Author Smialowicz, R. J. ; Riddle, M. M. ; Williams, W. C. ;
CORP Author Health Effects Research Lab., Research Triangle Park, NC. Environmental Toxicology Div.
Publisher Aug 94
Year Published 1994
Report Number EPA/600/J-94/514;
Stock Number PB95-148763
Additional Subjects Species diversity ; Toxicology ; Immunosuppressive agents ; Inbred strains rats ; Plaque assay ; Mice ; Dose-response relationships ; Reprints ; 2-Methoxyethanol ; 2-Methoxyacetic acid ; Trinitrophenyl-lipopolysaccharides
Library Call Number Additional Info Location Last
NTIS  PB95-148763 Some EPA libraries have a fiche copy filed under the call number shown. 07/26/2022
Collation 10p
2-Methoxyethanol (ME) and its principal metabolite 2-methoxyacetic acid (MAA) have been shown in our laboratory to be immunosuppressive in male Fischer 344 rats.

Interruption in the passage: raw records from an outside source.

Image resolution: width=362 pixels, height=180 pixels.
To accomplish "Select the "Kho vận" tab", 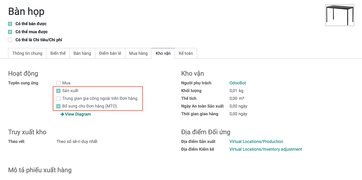I will click(163, 53).
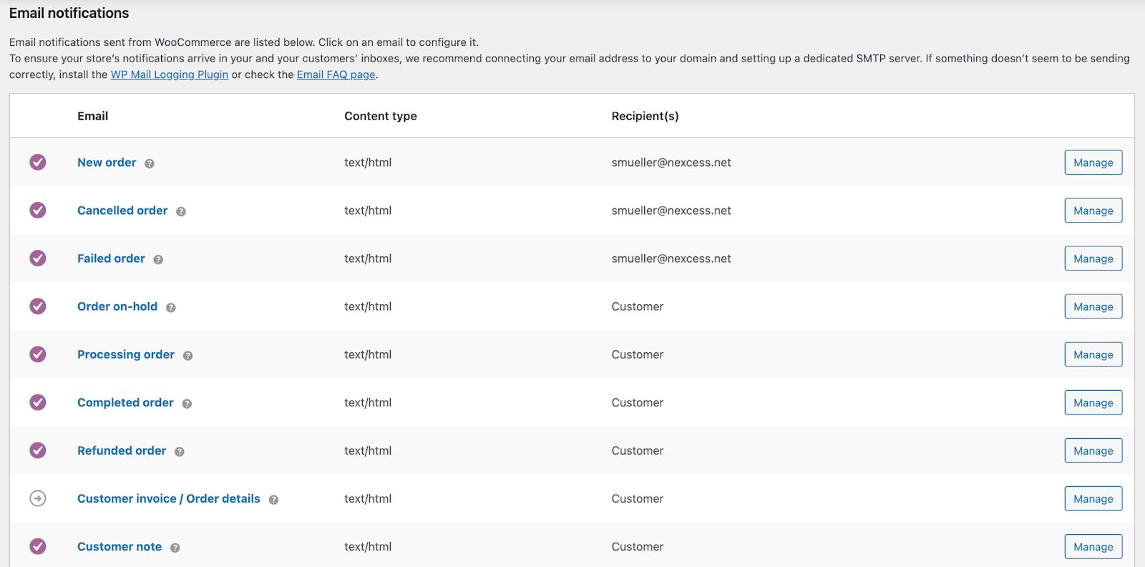This screenshot has width=1145, height=567.
Task: Open the Customer invoice / Order details link
Action: pos(169,498)
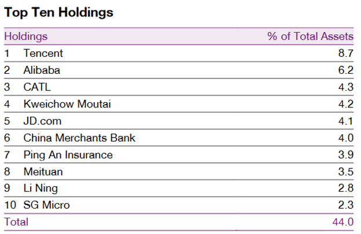The width and height of the screenshot is (361, 234).
Task: Click the "Total" row label
Action: click(16, 222)
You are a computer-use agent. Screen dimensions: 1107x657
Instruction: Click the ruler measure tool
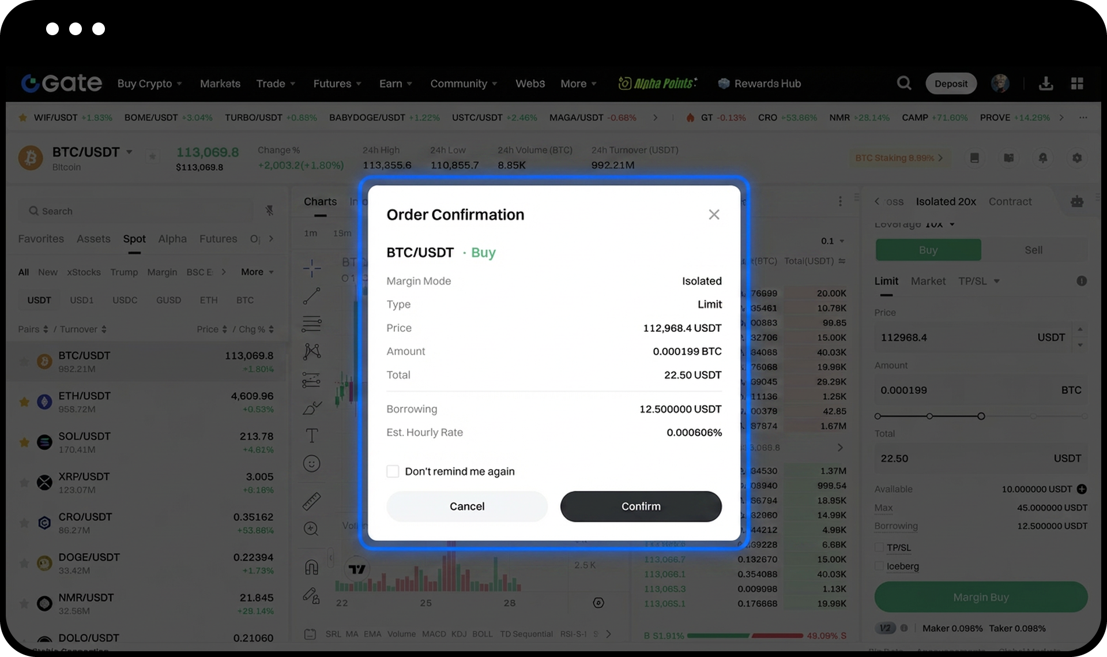(311, 501)
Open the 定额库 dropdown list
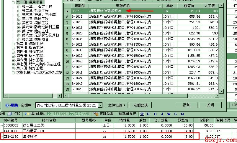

In this study several strains of 12-week-old female rats and mice were used to compare the immunosuppressive activity of equimolar concentrations of ME and MAA on the trinitrophenyl-lipopolysaccharide (TNP-LPS) antibody plaque-forming cell (PFC) response, which we previously demonstrated to be a sensitive end point. Female inbred Lewis, Fischer 344 and Wistar/Furth, and outbred Sprague-Dawley rats were dosed by gavage with either ME or MAA at dosages of 0.33 to 2.64 mmol/kg/day for 10 consecutive days. Female inbred C3H and C57BL/6J, hybrid B6C3F, and outbred CD-1 mice were similarly dosed with equimolar dosages of 0.66 to 5.28 mmol/kg/day ME or MAA. Lewis and Wistar/Furth rats were found to be the most sensitive strains with suppression levels as low as 0.66 mmol/kg/day ME or MAA. While ME and MAA dosing resulted in suppression of the TNP PFC response in all the rat strains tested, such treatment did not suppress the PFC response in any of the mouse strains examined. These results indicate that under the conditions of this study rats, but not mice, are immunosuppressed by ME and MAA exposure, and that the susceptibility to immunosuppression differs among rat strains.